## Selected extract
Listening to the Fed: Making Sense of the Rate Cut

Published on
August 1st, 2019
Duration
16 minutes


Listening to the Fed: Making Sense of the Rate Cut

Trade Ideas ·
Featuring Tony Greer

Published on: August 1st, 2019 • Duration: 16 minutes

Tony Greer, editor of the Morning Navigator, breaks down why the FOMC decided to cut interest rates for the first time in a decade. Greer reviews why he is actually on board with the 25 basis-point cut, and discusses how traders should position themselves in the weeks and months to come, in this interview with Jake Merl. Filmed on the afternoon of July 31, 2019.

Comments

Transcript

  • fT
    forecast T.
    4 August 2019 @ 23:48
    3 month 10 year spread is the inversion number to watch. Or is this another methodology? I've heard 2 year and 10 year as the inversion signal.
  • PP
    Patrick P.
    4 August 2019 @ 00:52
    14:28 of the video....."The Transport side of the economy is booming again" ....Really Tony? I'm missing something.
  • wj
    wiktor j.

Records from a data collection
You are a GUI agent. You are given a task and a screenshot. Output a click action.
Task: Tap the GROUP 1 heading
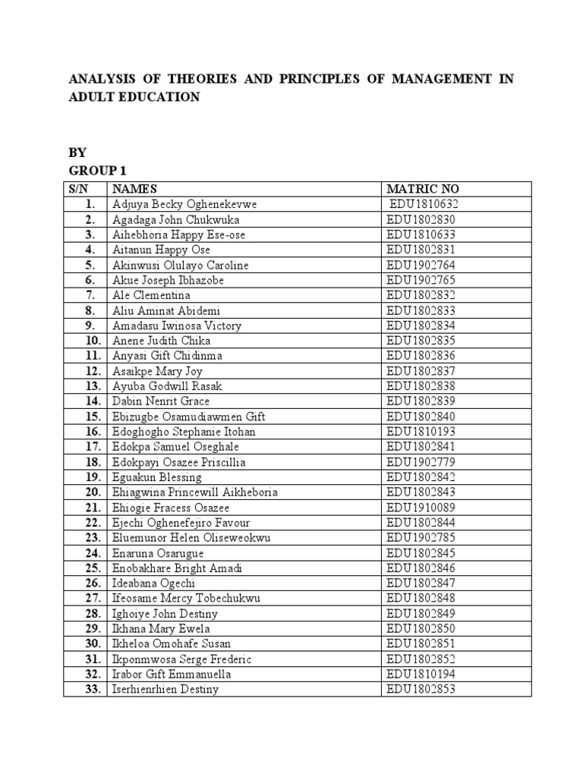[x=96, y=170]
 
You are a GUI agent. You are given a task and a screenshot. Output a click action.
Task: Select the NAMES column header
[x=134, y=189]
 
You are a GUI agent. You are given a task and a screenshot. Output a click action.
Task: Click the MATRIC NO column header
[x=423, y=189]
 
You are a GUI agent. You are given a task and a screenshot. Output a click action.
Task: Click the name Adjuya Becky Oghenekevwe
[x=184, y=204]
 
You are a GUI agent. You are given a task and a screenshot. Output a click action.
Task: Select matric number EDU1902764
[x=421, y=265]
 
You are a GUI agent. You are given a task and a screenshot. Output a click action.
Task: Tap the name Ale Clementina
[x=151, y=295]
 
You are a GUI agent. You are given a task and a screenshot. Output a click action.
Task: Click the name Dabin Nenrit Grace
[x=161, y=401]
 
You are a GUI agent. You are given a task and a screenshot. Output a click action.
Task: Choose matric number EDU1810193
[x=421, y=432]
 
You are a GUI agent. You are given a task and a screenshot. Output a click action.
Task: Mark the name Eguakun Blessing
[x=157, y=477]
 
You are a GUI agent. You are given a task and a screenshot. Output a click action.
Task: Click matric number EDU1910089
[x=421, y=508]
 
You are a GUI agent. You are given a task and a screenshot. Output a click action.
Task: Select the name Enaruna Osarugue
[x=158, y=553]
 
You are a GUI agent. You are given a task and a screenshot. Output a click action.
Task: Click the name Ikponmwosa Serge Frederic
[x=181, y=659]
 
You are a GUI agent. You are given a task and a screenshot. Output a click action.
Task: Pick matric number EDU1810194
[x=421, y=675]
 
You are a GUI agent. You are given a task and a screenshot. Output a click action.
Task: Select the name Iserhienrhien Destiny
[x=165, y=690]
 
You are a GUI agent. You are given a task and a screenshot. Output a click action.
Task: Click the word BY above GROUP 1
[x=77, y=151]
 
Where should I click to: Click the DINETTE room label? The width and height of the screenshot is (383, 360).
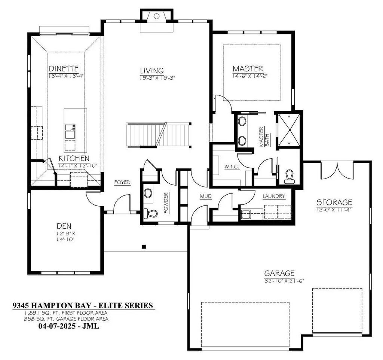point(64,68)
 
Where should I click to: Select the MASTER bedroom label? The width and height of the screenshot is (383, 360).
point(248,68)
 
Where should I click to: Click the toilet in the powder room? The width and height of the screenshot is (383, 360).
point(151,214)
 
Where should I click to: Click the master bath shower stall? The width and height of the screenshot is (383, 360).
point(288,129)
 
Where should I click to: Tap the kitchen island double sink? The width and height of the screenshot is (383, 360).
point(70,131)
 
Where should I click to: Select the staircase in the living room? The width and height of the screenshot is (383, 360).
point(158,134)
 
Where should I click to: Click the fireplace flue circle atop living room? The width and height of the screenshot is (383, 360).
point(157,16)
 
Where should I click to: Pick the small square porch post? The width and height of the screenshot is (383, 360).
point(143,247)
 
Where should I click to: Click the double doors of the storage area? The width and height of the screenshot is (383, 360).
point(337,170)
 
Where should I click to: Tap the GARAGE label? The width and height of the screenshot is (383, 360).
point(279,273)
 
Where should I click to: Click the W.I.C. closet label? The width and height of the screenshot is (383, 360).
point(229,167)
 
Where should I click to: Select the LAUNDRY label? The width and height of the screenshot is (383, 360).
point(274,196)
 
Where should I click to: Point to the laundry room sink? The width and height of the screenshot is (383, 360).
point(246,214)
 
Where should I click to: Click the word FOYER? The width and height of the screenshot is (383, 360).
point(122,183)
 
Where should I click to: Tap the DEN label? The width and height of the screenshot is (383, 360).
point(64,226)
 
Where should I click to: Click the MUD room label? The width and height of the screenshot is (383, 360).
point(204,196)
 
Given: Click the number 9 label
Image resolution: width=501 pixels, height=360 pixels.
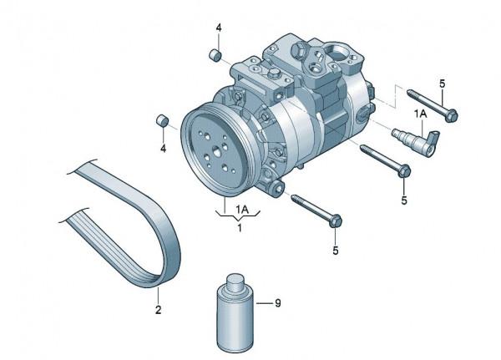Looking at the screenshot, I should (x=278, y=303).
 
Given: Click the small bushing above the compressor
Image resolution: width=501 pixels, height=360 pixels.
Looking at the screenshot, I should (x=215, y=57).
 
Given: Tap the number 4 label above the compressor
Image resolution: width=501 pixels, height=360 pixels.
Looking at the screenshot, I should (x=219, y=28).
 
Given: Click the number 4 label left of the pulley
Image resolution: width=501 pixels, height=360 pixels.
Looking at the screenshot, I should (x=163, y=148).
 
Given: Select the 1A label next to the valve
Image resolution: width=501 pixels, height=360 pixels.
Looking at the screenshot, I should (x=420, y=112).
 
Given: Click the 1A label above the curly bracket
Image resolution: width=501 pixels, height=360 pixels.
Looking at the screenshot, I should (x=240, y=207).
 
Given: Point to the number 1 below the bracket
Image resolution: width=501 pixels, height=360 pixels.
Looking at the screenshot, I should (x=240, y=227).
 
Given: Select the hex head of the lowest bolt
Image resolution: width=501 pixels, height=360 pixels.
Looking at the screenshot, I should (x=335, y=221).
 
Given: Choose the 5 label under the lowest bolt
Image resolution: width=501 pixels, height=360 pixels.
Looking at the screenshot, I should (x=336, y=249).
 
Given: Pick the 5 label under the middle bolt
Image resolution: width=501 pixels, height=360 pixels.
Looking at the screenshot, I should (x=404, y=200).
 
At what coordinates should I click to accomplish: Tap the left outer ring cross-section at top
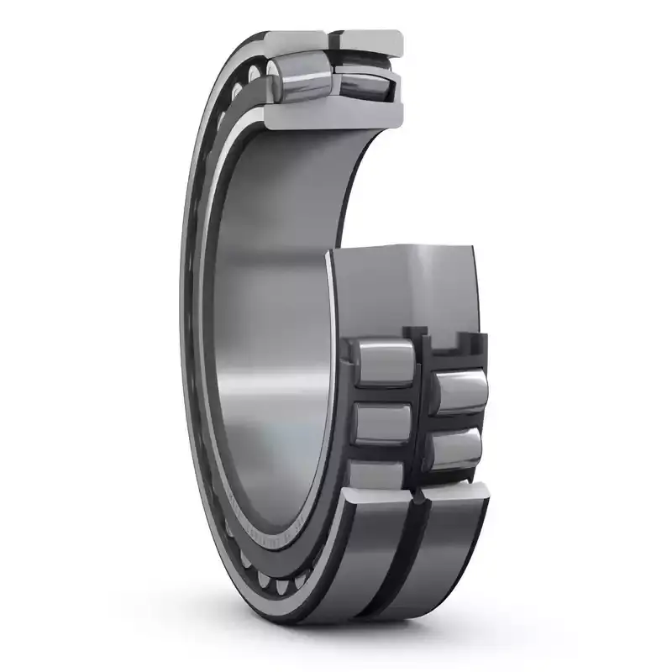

## Challenges
#1 According to the page on the Fed rate cut, how large a cut is Tony Greer on board with?
#2 Continue the page about the Fed rate cut from its final line.

## Responses by task
#1 A 25 basis-point cut.

#2
    2 August 2019 @ 11:23
    The ONLY way this will play out is if the fed is going to keep interest rates high and the capital flows will encrease from other parts of the world. This will ofc trigger an even stronger dollar etc. So Bottom line is buy stocks because the rest of the world will decline. At some point the dollar will decline as well. Then switch to gold, silver and cryptoes.
  • JA
    James A.
    2 August 2019 @ 10:26
    Tough crowd here! Judging his call 2days in vs a Trump tweet led sell-off is damn harsh. He's out there sticking his neck out giving a view with decent rationale. Sometimes they dont work, sometime they do. Id back him vs most of the naysayers on here. J
    • DH
      Daniel H.
      2 August 2019 @ 20:06
      On Twitter he was very arrogant about disagreeing with the TLT short. "Leave this to the professionals." But trading ain't beanbag. Ms. Market humbles all of us.
    • JA
      James A.
      3 August 2019 @ 07:22
      Right. Probably not the best choice of words retrospectively.
    • DS
      David S.
      4 August 2019 @ 20:19
      Money is made on many tweet. Unfortunately I am not in the tweet-inner circle. DLS
  • RM
    Robert M.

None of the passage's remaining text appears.